If you are an attorney who represents physicians it is important for you to consider Profile related issues when representing your client in a wide array of matters. From the benign situation of a physician resigning privileges at one hospital in order to take a new position at another institution, to the more serious and career-threatening situation of a physician facing criminal charges, each may trigger a Profile update obligation. For those attorneys who represent physicians before the Office of Professional Medical Conduct (“OPMC”), one of the first things mentioned at the physician’s Interview by the OPMC investigator is the physician’s need to update their Profile. Ideally as a result of your counsel, your client will be able to inform OPMC that they are in full compliance with their Profile updating obligations. Furthermore, as explained, it is also critical that the physician’s Profile information be accurate as misleading information to the Profile constitutes professional misconduct.15 A relatively simple way to verify your client’s accurate reporting to the Profile is to assist them with the completion of their Physician Survey Form. Finally, if your client is faced with the obligation to update a negative change to their Profile (such as a criminal conviction) you may want to consider submitting an optional statement in which the physician can explain the conviction and potentially limit the reputational damage that can understandably result from such an update.

David A. Zarett, Esq. and Joshua A. Boxer, Esq., Weiss & Zarett, P.C. New Hyde Park, New York, representing physicians in “Profile” issues and related proceedings.

1. See Buettner and Sherman, New York Daily News, March 8, 2000, “Fight For Law To Open Malpractice Records.”

2. See Public Health Law § 2995-a, which lists the information collected by the New York State Physician Profile.

3. The New York State Profile is located at www.nydoctorprofile.com.

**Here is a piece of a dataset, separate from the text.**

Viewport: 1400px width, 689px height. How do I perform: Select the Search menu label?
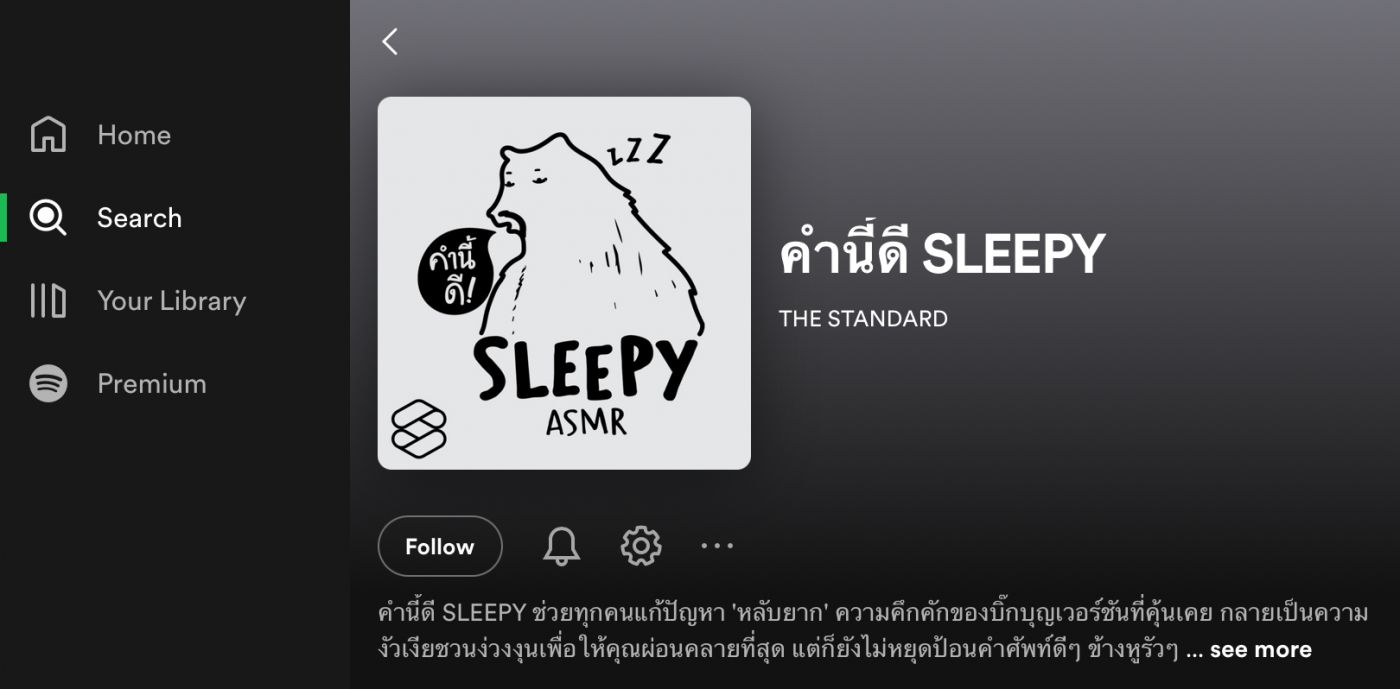pyautogui.click(x=139, y=218)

4. New York Public Health Law § 2995(1).

5. The non-optional information that a physician must update to the Profile within thirty days of any such change includes education and certification, board certification, teaching appointments, hospital privileges, participation in state or federal health insurance programs, translation services offered at their office, malpractice award payments, license actions, hospital privileging limitations, and criminal convictions. The optional information that a physician must update within 365-days of any such change includes practice office location, publications, professional community service activities, health plan contracts or other affiliations, and the physician concise statement which is an optional statement a physician can include on their Profile.

6. New York Public Health Law § 2995-a (4).

7. The Profile Customer Service Center can be reached at (888) 338-6999.

8. To obtain e-access for Profile updating online contact the New York State Health Provider Network at (866) 529-1890 to apply for an HPN account.

9. Physicians are required to report malpractice judgments and/or settlements pursuant to 10 NYCRR 1000.3, and those judgments or settlements are also separately reported by professional liability carriers pursuant to N.Y. Ins. Law § 315.

10. N.Y.C.R.R. 1000.5(a).

11. A physician is able to appeal a malpractice settlement/award posting to the Profile if they have two or fewer awards/settlements within the most recent 10 years. 10 N.Y.C.R.R. 1000.3(b)(1).

12. 10 N.Y.C.R.R. 1000.3(b)(2)(ii)(a).

13. 10 N.Y.C.R.R. 1000.3(b)(2)(ii)(a).

14. 10 N.Y.C.R.R. 1000.3(b)(2)(ii)(b).

15. See New York Public Health Law § 2995-a (7).